Equally important is Sophia Takal's direction in making the film into what it is, which left me with bitter taste and disappointment I couldn't express by words. I saw her feature films Always Shine and New Year New You prior to seeing Black Christmas, and while they didn't make any lasting impression, I thought Takal is definitely a talent to look forward to in the horror genre. I mean, she should be the perfect choice to direct a sorority slasher. But sadly, that's not the case here. Aside from the misleading trailer and poster (which shows the "badass" four fully armed main protagonists yet the actual film spits on that image), there seemed to be a decent film somewhere in this particular final product, perhaps before it was significantly altered due to the poor test screenings. And that speaks evidently for the PG-13 rating that was imposed, breaking the R-rated tradition of previous Black Christmas films (which I'll come to discuss later on). The most weird thing that I ended up scratching my head through and through, is Takal's slow-burn storytelling approach for a film of this calibre. It essentially takes a long time, more so than needed to get to the focal point, with her focus being channeled majorily towards the character interactions and development of Christmas aesthetic. Unfortunately, the lacklustre script simply couldn't hold those moments together and they ended up boring and unnecessary.

Moreover, there are suprisingly elements from the classic that were included as well such as the creepy phone calls (which are relegated to merely edgy text messages) and manners of killing being reversed. The horror elements are even poorly handled, with many jump scares depending on loud-as-hell boom effects (there's a scare scene that's similar to the famous one in The Exorcist III) and the now infamous PG-13 keeps the movie back from ever touching the gruesome dead zone. So rarely have I ever been to a slasher movie that doesn't deliver the gore such as 2019's Black Christmas, I was left with blue balls (pardon my language in this review) more than a dozen times. Truly, the potentially graphic violence in the scenes are always cut off before they're explicitly shown, or in the context of the absurd finale, obscured by annoyingly shaky camera.

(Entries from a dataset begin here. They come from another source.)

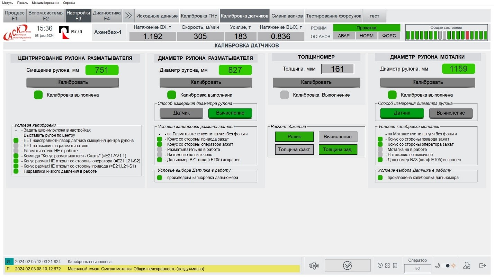This screenshot has width=494, height=278.
Task: Click the alarm sound speaker icon
Action: click(313, 266)
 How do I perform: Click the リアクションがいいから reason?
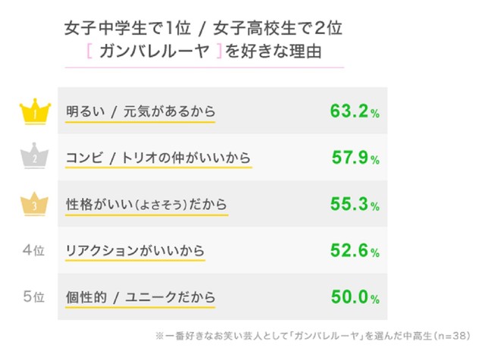[x=135, y=251]
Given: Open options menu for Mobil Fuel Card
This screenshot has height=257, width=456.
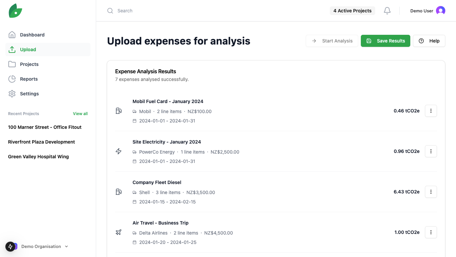Looking at the screenshot, I should 431,111.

No blood, no guts, no satisfaction of getting stabbed by an icicle, nor strangled by Christmas lights, then what are as audience are supposed to enjoy then? And the way they handled exposition is definitely one of the worst in recent memory. Likewise, courtesy of DP Mark Schwartzbard's hazy, darkened cinematography too that the film looked uglier than it should've, even with all the decoration of Christmas lightings which were failed to be used effectively. Consequently, because of the negative test screenings and such, Jeff Betancourt's editing is likewise horrid to observe. This movie feels the most typical of Blumhouse's brand of teen horror, and that's really a new low bar even for them.

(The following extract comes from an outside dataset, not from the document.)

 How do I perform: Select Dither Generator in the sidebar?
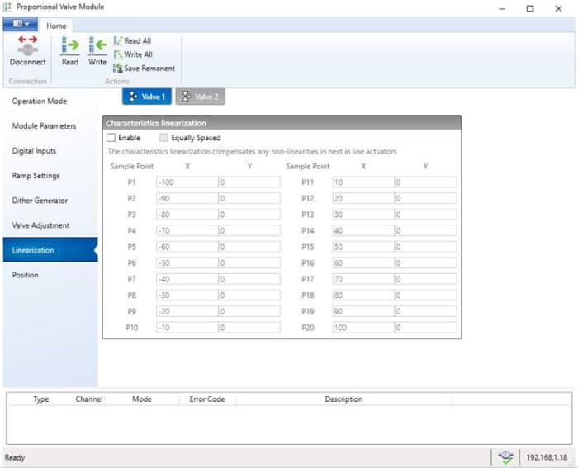click(x=40, y=201)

Overall, they screwed this up. Blumhouse's Black Christmas lacks the subtle powerhouse of tension and atmospheric brutality of the original, and also disregarding the stylish visuals and over the top gore of the first remake, leaving it as a feminist slasher piece that's more "feminist" than slasher. My theater experience was so boring that it's been 6 hours now after I left and I'm still feeling the boredness of watching it. Well, for better or worse, congratulations to 2006 Black Christmas for not being the black sheep in the family anymore! Good job sweetie, mommy loves you.